Afectados por la forma en la que perdieron en Euroliga y por la marcha repentina de Messina, los jugadores del Madrid saltaron a la Caja Mágica atenazados, “muy tensos”, describió Llull en Teledeporte. Una situación que hizo crecer a los visitantes, más enteros y certeros en el inicio con un McDonald omnipresente, el mejor en el parcial inicial de 2-11, solucionado por Tomic que no dejó de anotar hasta empatar 20, ya en el segundo cuarto. El problema para los locales es que el DKV Joventut continuaba encontrando recursos en el propio McDonald o Robinson.

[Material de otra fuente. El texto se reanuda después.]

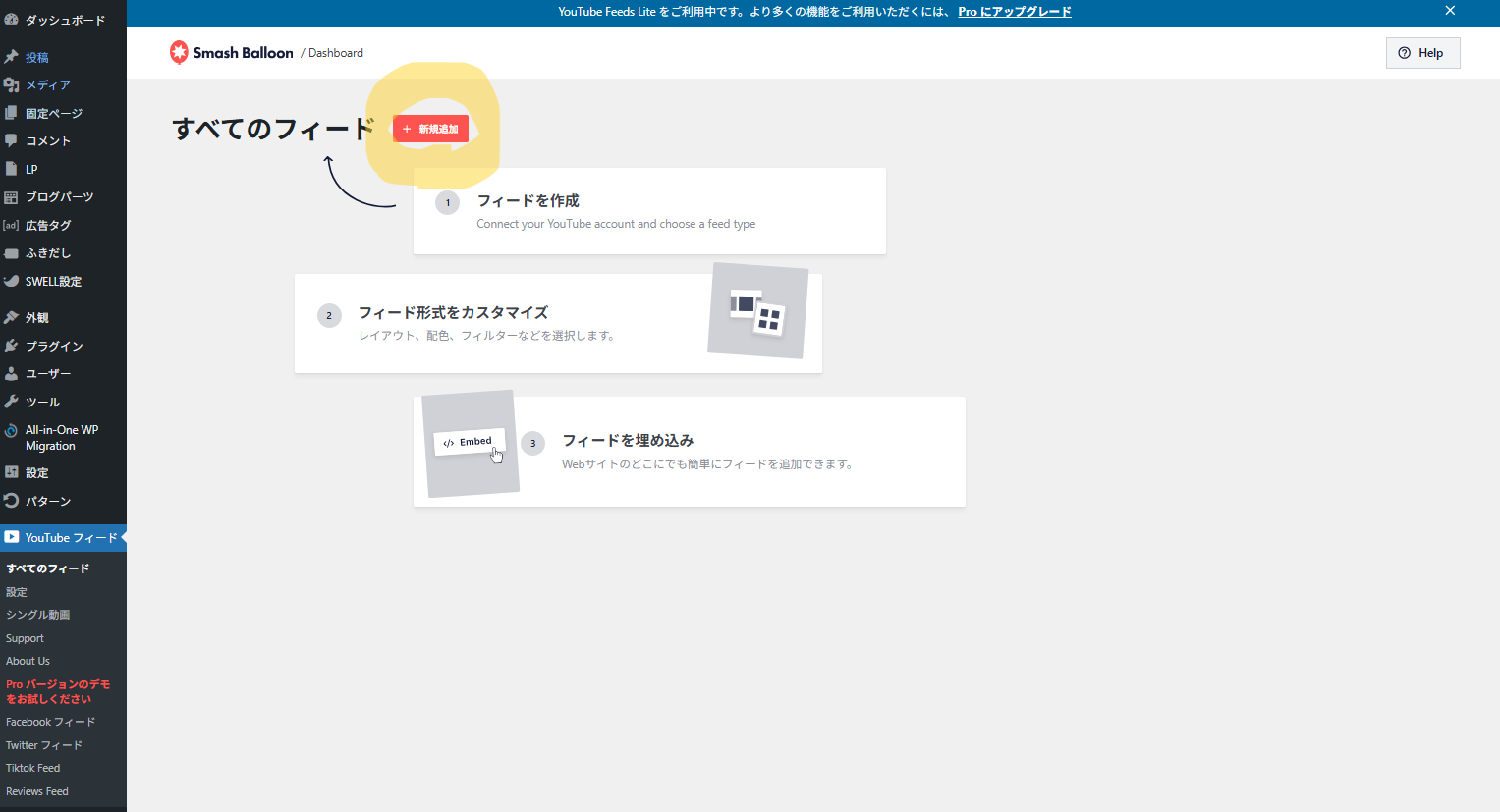Open 設定 under YouTube フィード submenu
Viewport: 1500px width, 812px height.
(17, 592)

Tuvo que ser precisamente un ex verdinegro, Tucker, quien  le diese la primera ventaja al conjunto de Molin, que se marchó al descanso 33-31 con varias acciones de mérito de alguien bastante ignorado por Messina.

La puntería de Llull, Suárez y Tucker desde más allá de 6’75 metros, cuatro triples en el tercer cuarto distanciaron al Madrid (54-41), con lo que el partido quedó resuelto. Pero no para Jelinek, realidad y futuro para el DKV Joventut: le sobra irregularidad y no le falta valentía. El tirador checo cargó con toda la responsabilidad y de valorar -6 pasó a meter 13 puntos, con tres triples de por medio, en menos de cinco minutos (63-57 a 5m 44s). Pero su equipo se atascó y el Madrid solucionó el entuerto con su tripleta más en forma: Llull, Suárez y Mirotic. Así que Molin pudo festejar su primer triunfo como técnico horas después del adiós de Messina: “Me han pasado por encima muchos sentimientos”. Seguramente algunos de ellos tenían algo que ver con la versión más completa de los motivos de su amigo para dejarle el banquillo. Porque es evidente que Messina no ha querido hacer demasiada leña del árbol caído.   

REAL MADRID 78 (13+20+24+21): Prigioni, Llull (13), Suárez (6), Reyes (8) y Tomic (13) -quinteto inicial-, Mirotic (11), Fischer (10), Tucker (9), Sergio Rodríguez (2), Begic (5), Vidal (1). DKV JOVENTUT 60 (16+15+16+13): Robinson (9), Hosley (7), Tomás (7), Trías (2) y McDonald (14) -quinteto inicial-, Jelinek (15), Franch (2), Flis (4) y Todorovic. Árbitros: Redondo, Cortes y Pérez Niz.